Первые минуты плена прошли. Постепенно мысли приходили в порядок и в голове складывался план действий. Он сводился к одному: совершить побег, а если уж погибнуть, то с честью.
Мотоцикл, выскочив на улицу деревни, которую только что штурмовали советские истребители, остановился [296] у каменного дома. Под окном стоял огромный старый тополь, расщепленный снарядом.
До ночи просидел я у тополя, наблюдая, как, словно растревоженные муравьи, сновали по улице гитлеровские солдаты. «Да, отчаянные, плохие времена наступили для вас, господа оккупанты! - думал я. - Приходится рассчитываться за все, что вы натворили на нашей земле. Но это только цветочки. То ли еще будет!…»

**Исходные записи**:
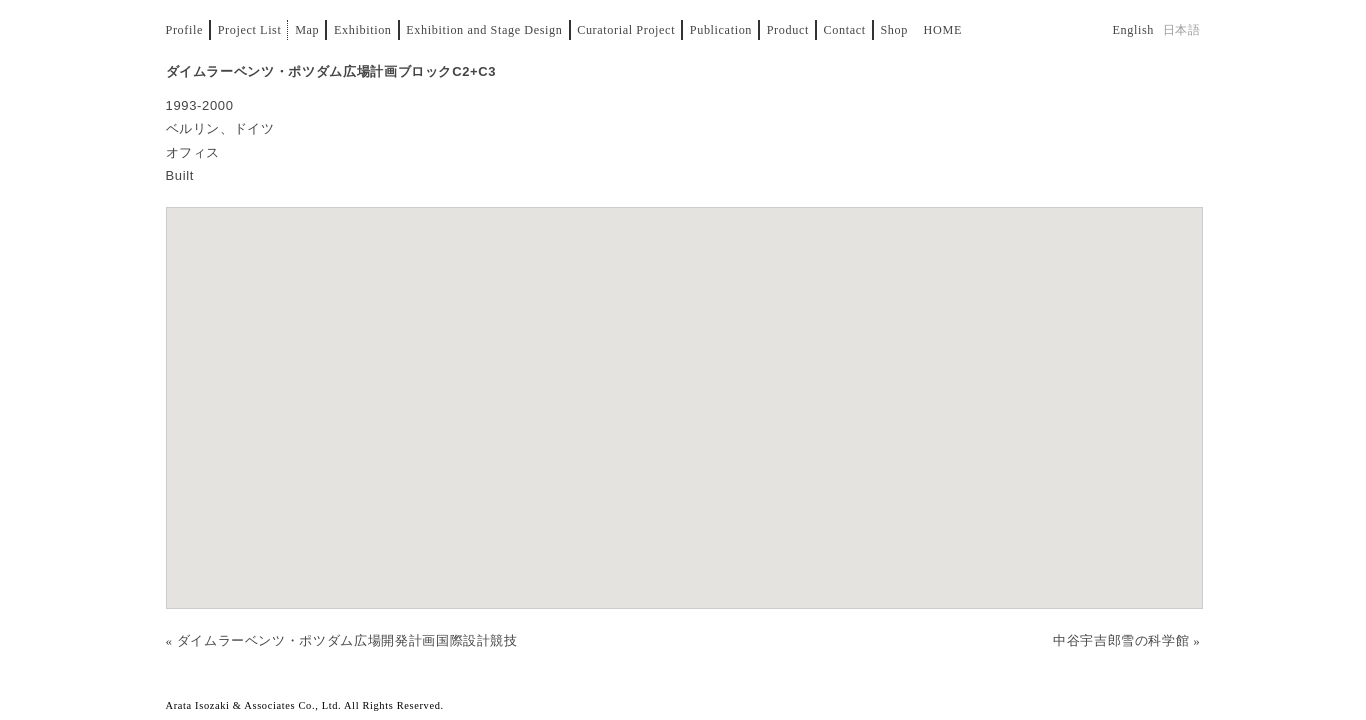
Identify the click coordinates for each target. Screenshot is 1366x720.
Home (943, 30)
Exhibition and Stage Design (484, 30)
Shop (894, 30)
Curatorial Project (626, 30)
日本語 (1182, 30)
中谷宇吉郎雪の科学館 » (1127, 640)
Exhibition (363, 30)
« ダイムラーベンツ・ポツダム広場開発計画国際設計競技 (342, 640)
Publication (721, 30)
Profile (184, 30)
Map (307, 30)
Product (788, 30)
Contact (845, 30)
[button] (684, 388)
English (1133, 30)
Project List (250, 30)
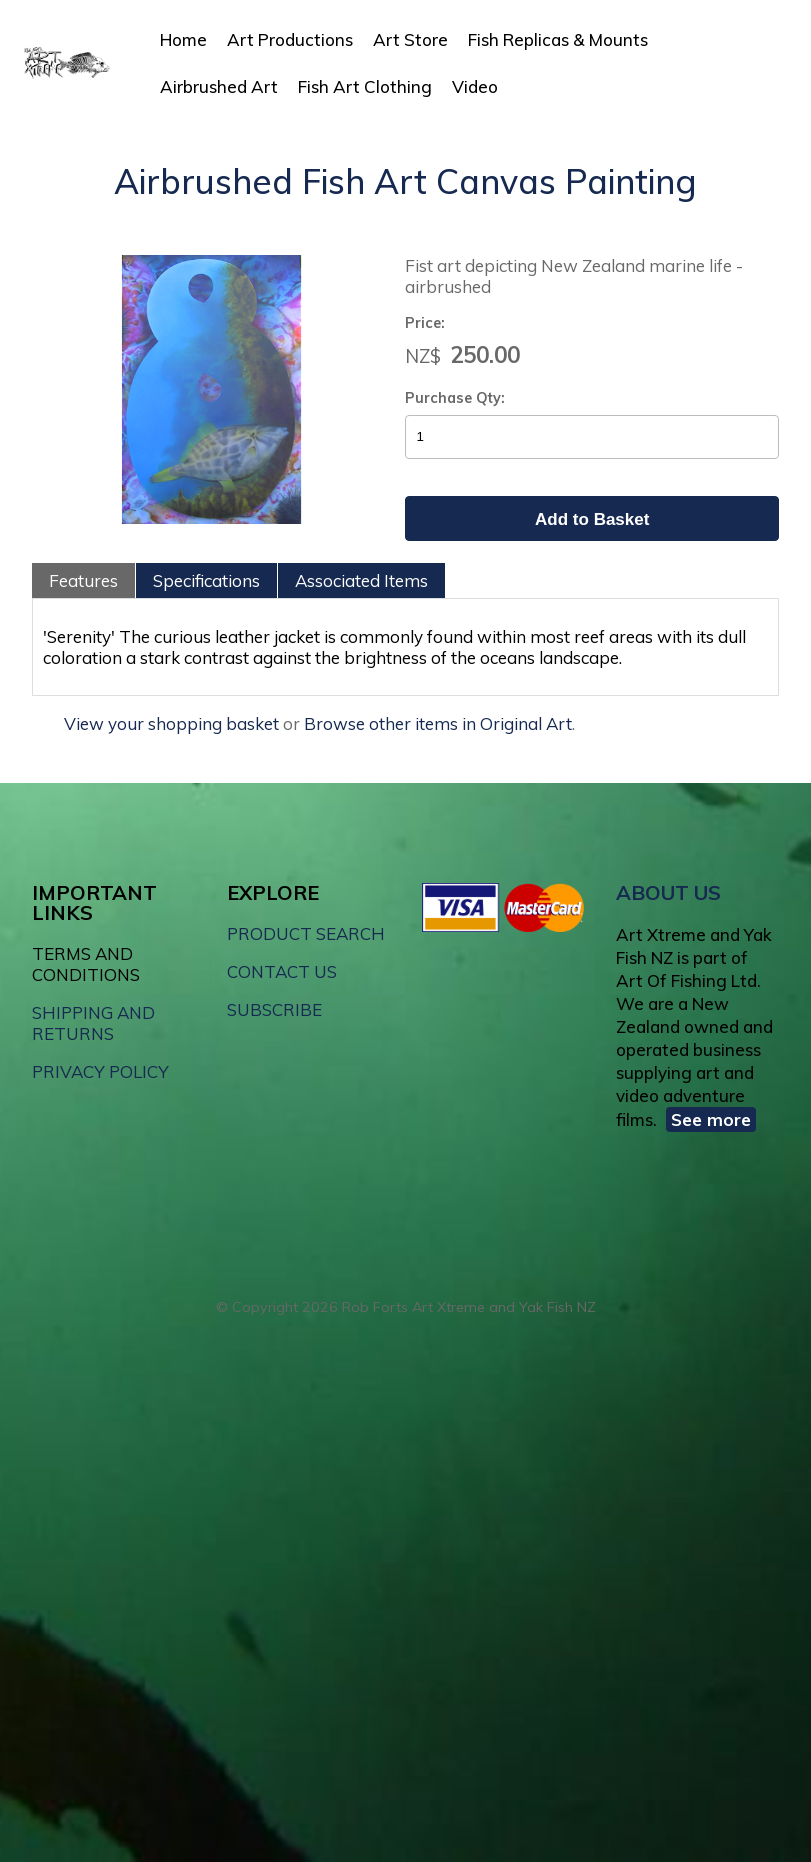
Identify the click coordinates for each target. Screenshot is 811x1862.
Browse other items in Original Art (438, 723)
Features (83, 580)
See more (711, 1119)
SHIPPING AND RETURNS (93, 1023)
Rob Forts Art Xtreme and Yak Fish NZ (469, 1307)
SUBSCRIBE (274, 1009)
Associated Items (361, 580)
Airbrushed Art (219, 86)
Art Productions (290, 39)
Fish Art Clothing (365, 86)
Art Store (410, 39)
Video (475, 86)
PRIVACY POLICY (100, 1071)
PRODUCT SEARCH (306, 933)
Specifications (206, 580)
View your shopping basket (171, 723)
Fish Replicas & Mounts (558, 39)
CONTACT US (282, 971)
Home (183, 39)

---

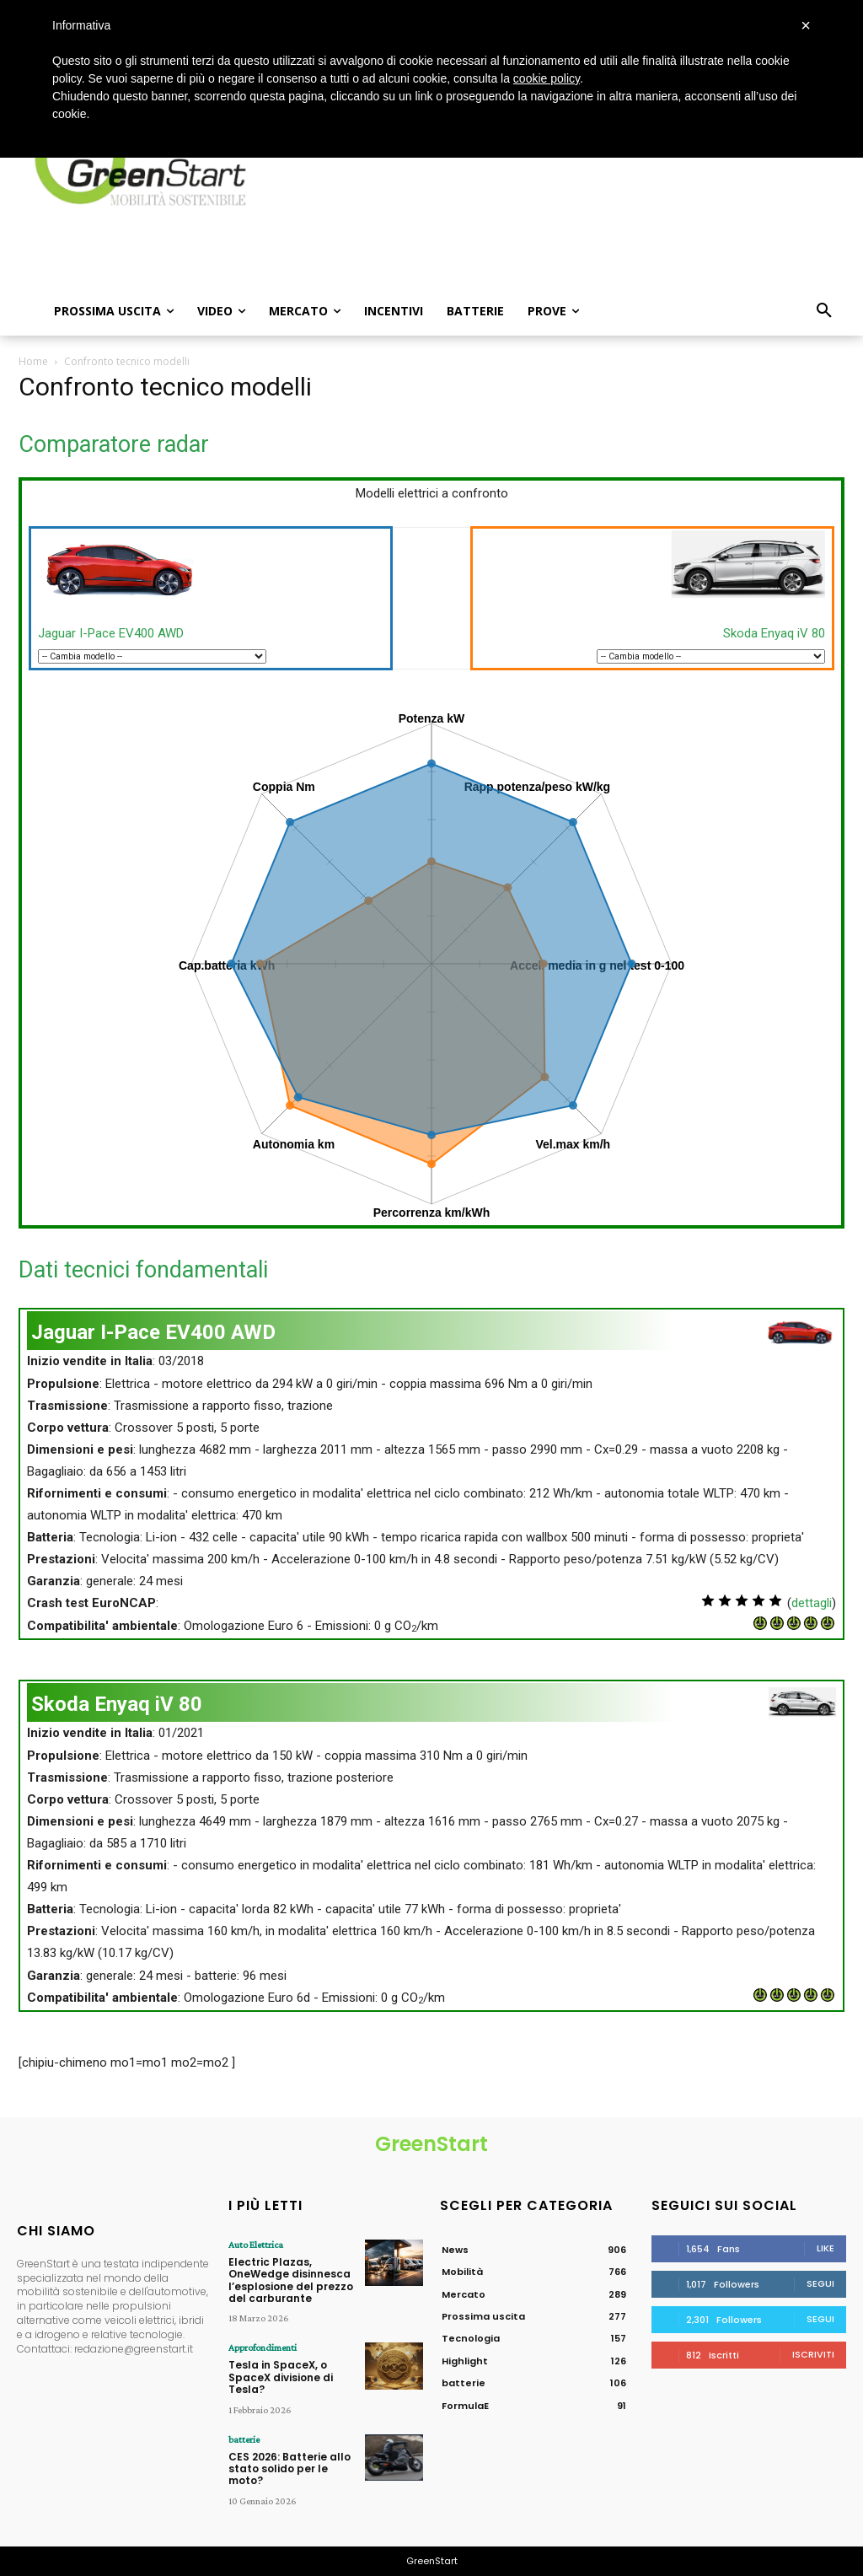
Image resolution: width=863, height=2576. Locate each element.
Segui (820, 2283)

**Задание**: Можете вывести целиком и без единого изменения приведённый выше отрывок о первых минутах плена?

**Письменный ответ**:
Первые минуты плена прошли. Постепенно мысли приходили в порядок и в голове складывался план действий. Он сводился к одному: совершить побег, а если уж погибнуть, то с честью.
Мотоцикл, выскочив на улицу деревни, которую только что штурмовали советские истребители, остановился [296] у каменного дома. Под окном стоял огромный старый тополь, расщепленный снарядом.
До ночи просидел я у тополя, наблюдая, как, словно растревоженные муравьи, сновали по улице гитлеровские солдаты. «Да, отчаянные, плохие времена наступили для вас, господа оккупанты! - думал я. - Приходится рассчитываться за все, что вы натворили на нашей земле. Но это только цветочки. То ли еще будет!…»